Learning to Write
5/12/2007
Saturday. I spent the morning with Walt Whitman, learning to write. Walt! His poetry is the newspaper of the universe, the breaking news of the body and soul--the sex-temple of all that is mutually of the flesh and sacred. Happy Walt--so like Basho in his wanderings. And I spent the morning with the nasturtiums, learning to write. Nasturtiums! Just today I read in the news that their leaves and flowers add "peppery" flavor to salads. But their bright flowers add pepper to the light of day. They surrender so completely to their growth. They attack the light. They move in laughter when the wind blows. I can't fathom the various secrets they share with the columbines--silent chemical signals, rare root-brushings in the deep ocean of the black Illinois soil--where the pale worms swim past like narrow whales.
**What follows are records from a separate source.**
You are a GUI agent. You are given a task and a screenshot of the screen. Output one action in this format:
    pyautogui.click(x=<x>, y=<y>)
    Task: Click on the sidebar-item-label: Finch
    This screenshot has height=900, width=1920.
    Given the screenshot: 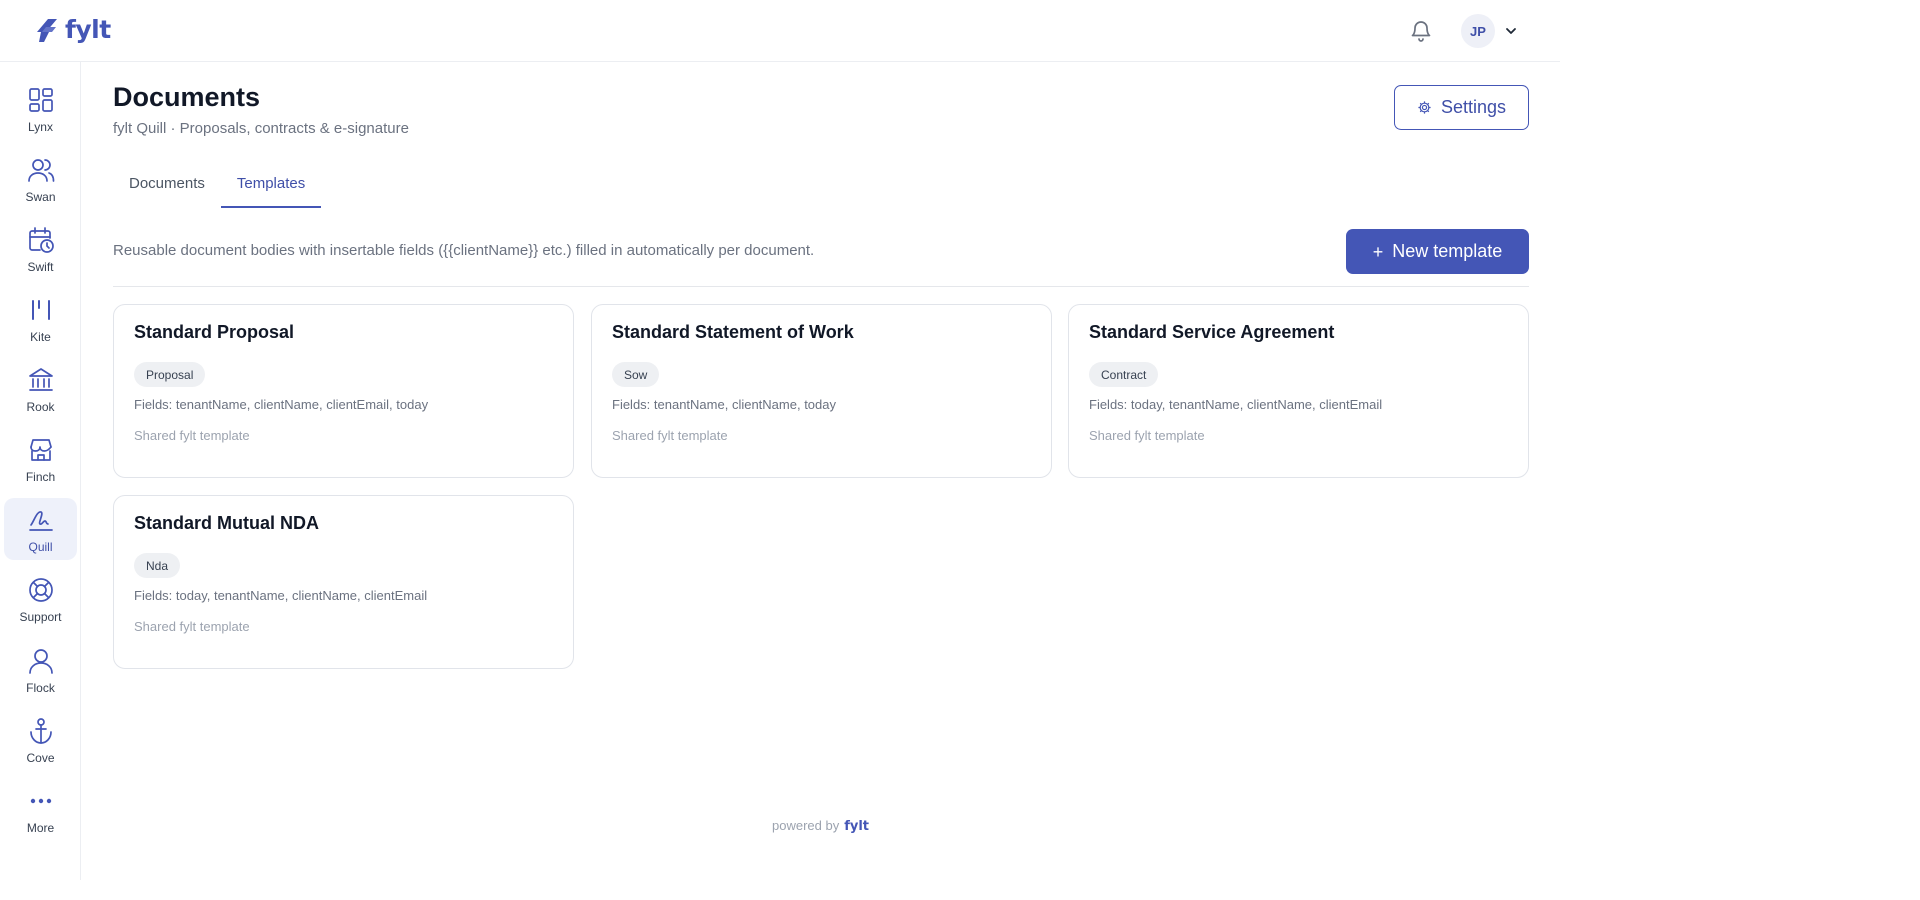 What is the action you would take?
    pyautogui.click(x=40, y=477)
    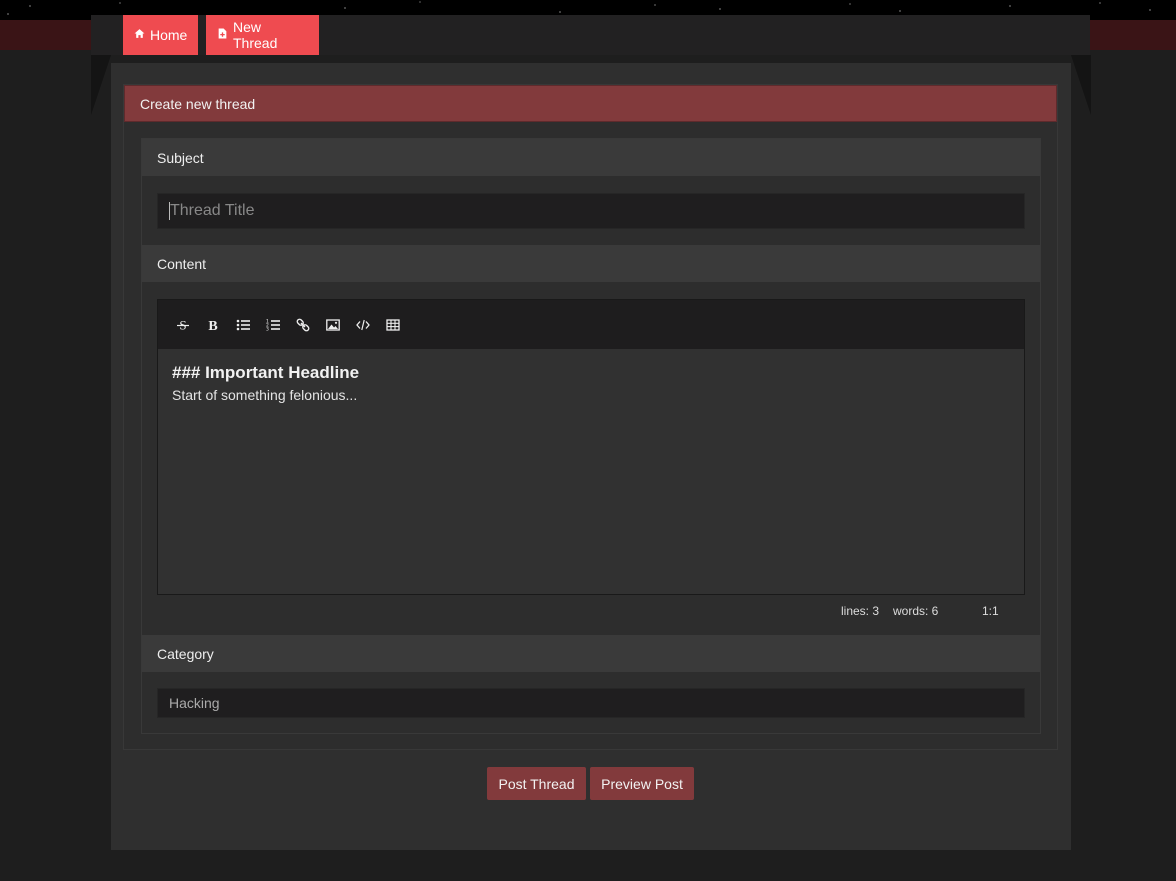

Those columbines, filling my Rocky Mtn void with their Colorado blossoms. They blew up like fireworks all of a sudden. Stalks. Flowers. It's the 4th of July out there.

Darrell Bourque, the Cajun poet and my bubba from Lafayette, once told me that the swamps had the same exact spiritual energy as the Rockies--only it was upside-down. I was learning to write.

My dad once explained to me that the world was a closed circuit. That all the water there ever was is all the water there will ever be. That the water Jesus washed his feet in would one be the same water I drank from the tap. Cleopatra is in my garden right now. (As is Walt Whitman. He has some morning glories growing out of his beard.) I was there with my dad, learning to write.

What are we writing?

We are writing ourselves.

We are imprinting ourselves on this grand light.

We are singing our silences into the erotic night.

I like Walt. I like the writing. I like you very much. This morning, I even, almost, like myself.